> _PAGE TEXT_
==========

My SE has the same gears as a KC 6-spd Nismo and I have smaller tires (same width) so I turn more rpm at any given speed (I'll have at least Nismo sized tires as soon as the Grabbers are done). Plus I lug around more weight.

As for there being a difference because you/others have a Nismo, the only difference is the gears and tires. Since I have the same gears (and lower than the auto Nismo's), that leaves tires and I dont think there is a huge difference there. Unless that locker is somehow creating more driveline loss just by being there, I dont see the rationale that you should get worse mileage because you have a Nismo.


----------



## MEDEL514 (Nov 24, 2005)

mainerunr said:


> Good luck with 2.5" in the front. You may be fine but you also may have issues with the upper a-arm hitting the coil bucket.


That lift is the one offered on Calmini.com. I too thought 2.5 might have issues, but I trust Calmini, I've been using their products on my Suzuki/Geo for sometime now. 

Are there any other good lifts for the Frontier? Maybe a 2" in the front and 2" in the rear? I didn't think the stock fwd rake on these truckswas all that bad, but Calmini says the inch difference up front is to level off the truck. 

Has there been any word on the 07' model changes for these trucks yet?


----------



## MrFancypants (Nov 18, 2005)

There's a coil suspension lift for the 05/06 Frontier being sold by 4x4parts.com:

http://www.4x4parts.com/public_html...2&ps_session=d41b96d186b8b77ba6e10267183bf6c5

Im anxious to see a review from someone. It hasnt been out long. You can get add-a-leaf or shackles in the rear.


- Greg -


----------



## mainerunr (Jul 30, 2005)

MEDEL514 said:


> That lift is the one offered on Calmini.com. I too thought 2.5 might have issues, but I trust Calmini, I've been using their products on my Suzuki/Geo for sometime now.

==========

> _COLLECTED MATERIAL_
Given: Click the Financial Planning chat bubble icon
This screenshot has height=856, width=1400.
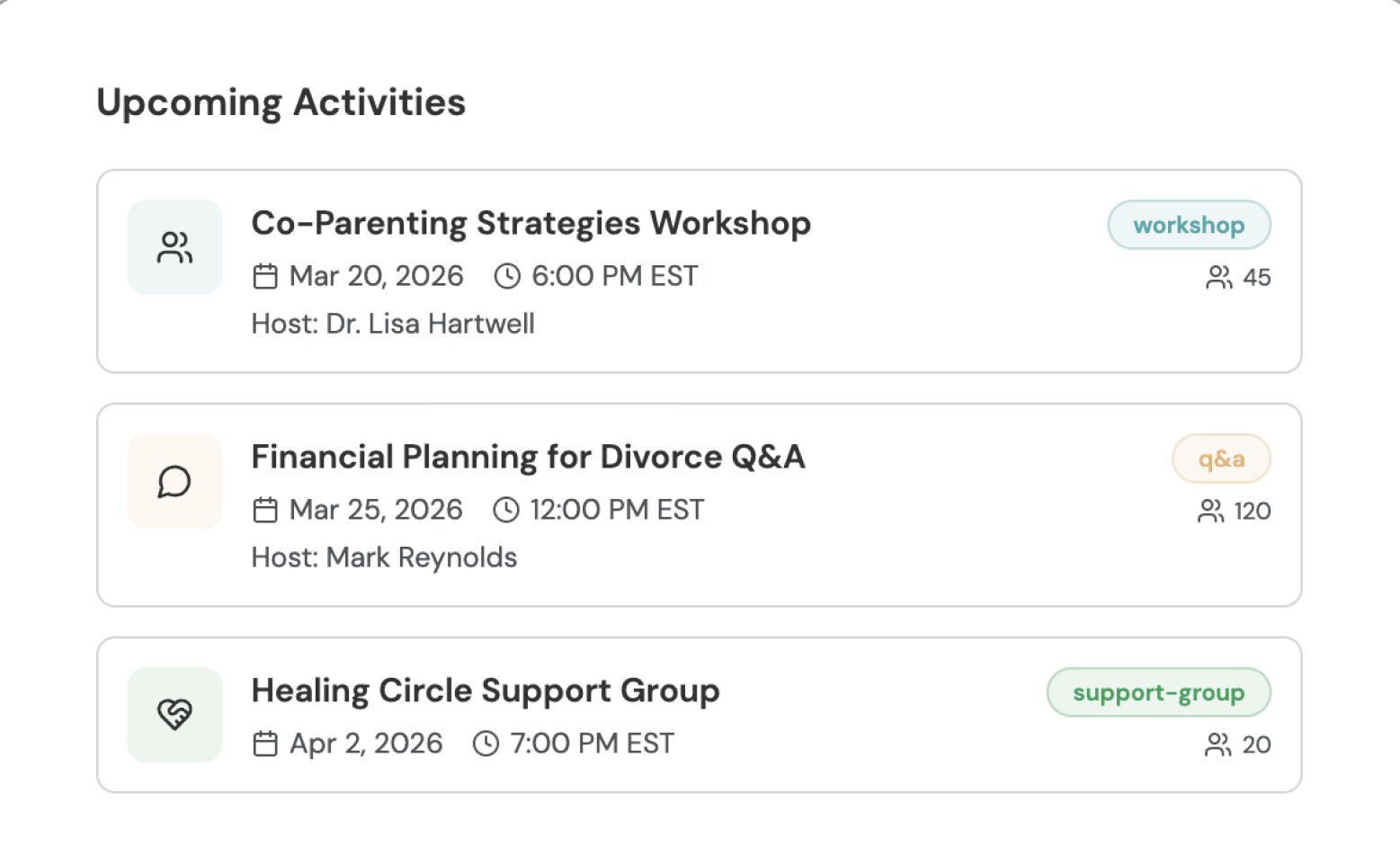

==========

> _EXERCISE TASKS_
a: Answer these from the forum thread on Frontier lifts:
(i) Which website offers the lift that MEDEL514 mentions?
(ii) Which site sells the coil suspension lift for the 05/06 Frontier?
(iii) On which vehicle has MEDEL514 been using Calmini products?
b: Pick up the forum thread on Frontier lifts after its final quoted post and continue it.

> _ANSWERS_
a:
(i) Calmini.com
(ii) 4x4parts.com
(iii) A Suzuki/Geo

b:
> 
> Are there any other good lifts for the Frontier? Maybe a 2" in the front and 2" in the rear? I didn't think the stock fwd rake on these truckswas all that bad, but Calmini says the inch difference up front is to level off the truck.
> 
> Has there been any word on the 07' model changes for these trucks yet?


You can get the PRG kit with a 2" block for the rear (it's not listed on their website but call them, I did and will probably go that route when I order but I'm also considering waiting until I can spring for the a-arms and 3" front lift and going with 1.5" blocks and shackles for the rear)


----------



## mainerunr (Jul 30, 2005)

MrFancypants said:


> There's a coil suspension lift for the 05/06 Frontier being sold by 4x4parts.com:
> 
> http://www.4x4parts.com/public_html...2&ps_session=d41b96d186b8b77ba6e10267183bf6c5
> 
> ...



While I understand that in theory, a coil lift should be better than a spacer, my issue with this is I think you will lose most of your available downward travel unless you swap out the shocks to something with more travel or longer to begin with. They rely on the shock to keep everything from going beyond factory spec, the springs just push you farther down in the normal travel range.


----------



## MrFancypants (Nov 18, 2005)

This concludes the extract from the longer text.